Activity: Copy verbatim the span of lines beginning at the line that contains "Given: Cancel the Generate intunewin dialog" and ending with the final line of the data. Exclude pictures from the copy.

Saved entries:

● ● ●

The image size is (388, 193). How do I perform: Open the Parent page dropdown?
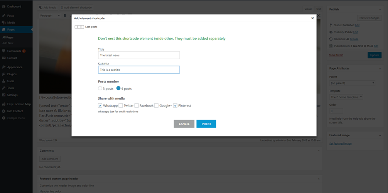(353, 83)
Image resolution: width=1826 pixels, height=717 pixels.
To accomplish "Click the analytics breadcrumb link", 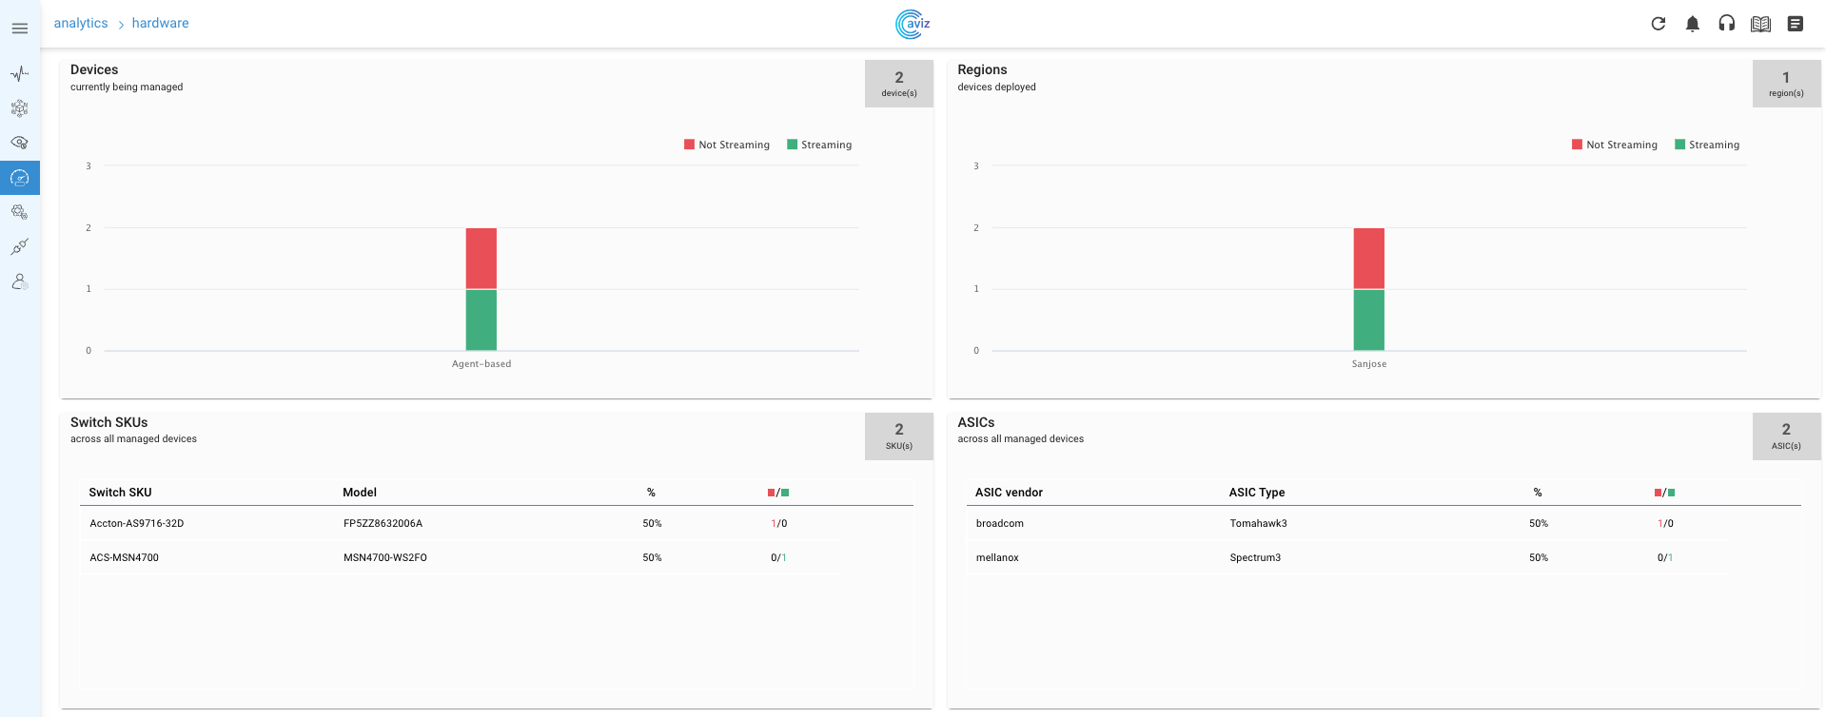I will [x=81, y=23].
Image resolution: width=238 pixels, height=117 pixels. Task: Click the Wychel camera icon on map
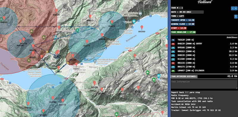[134, 21]
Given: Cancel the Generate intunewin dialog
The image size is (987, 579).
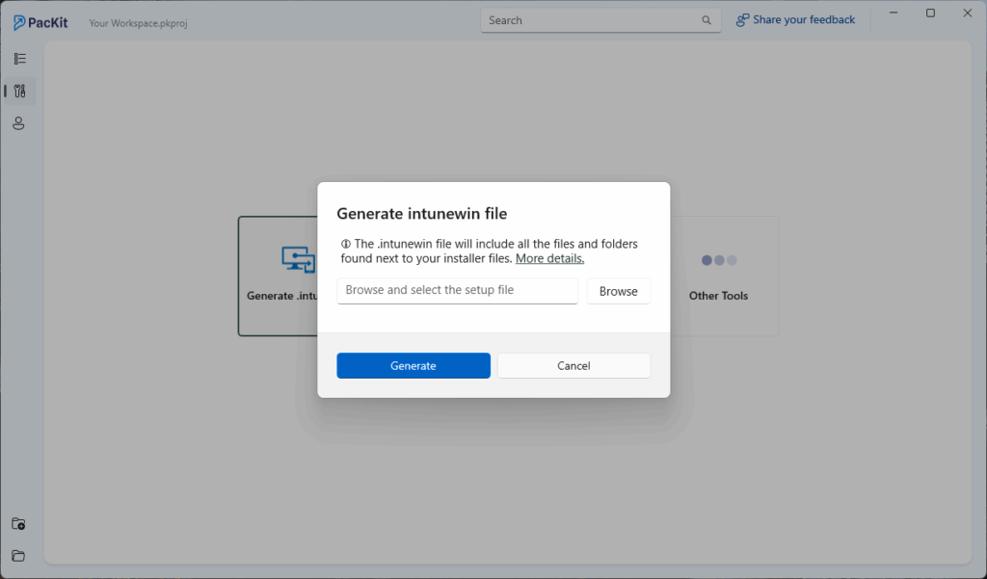Looking at the screenshot, I should click(574, 366).
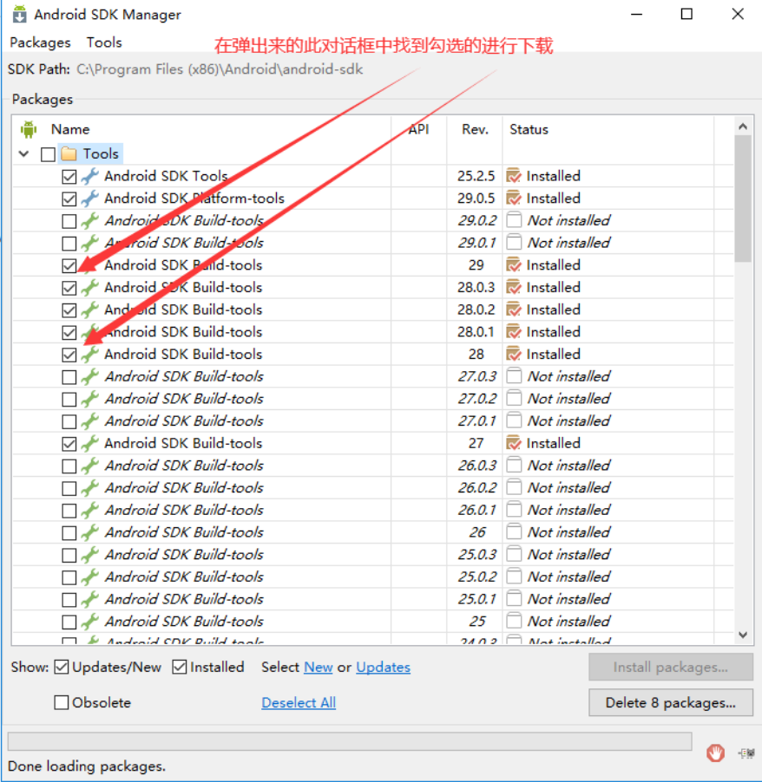Open the log window icon at bottom right
The height and width of the screenshot is (782, 762).
[x=745, y=753]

● ● ●

Exercise output:
Given: Cancel the Generate intunewin dialog
The image size is (987, 579).
Looking at the screenshot, I should click(574, 366).
Open the log window icon at bottom right
The height and width of the screenshot is (782, 762).
[x=745, y=753]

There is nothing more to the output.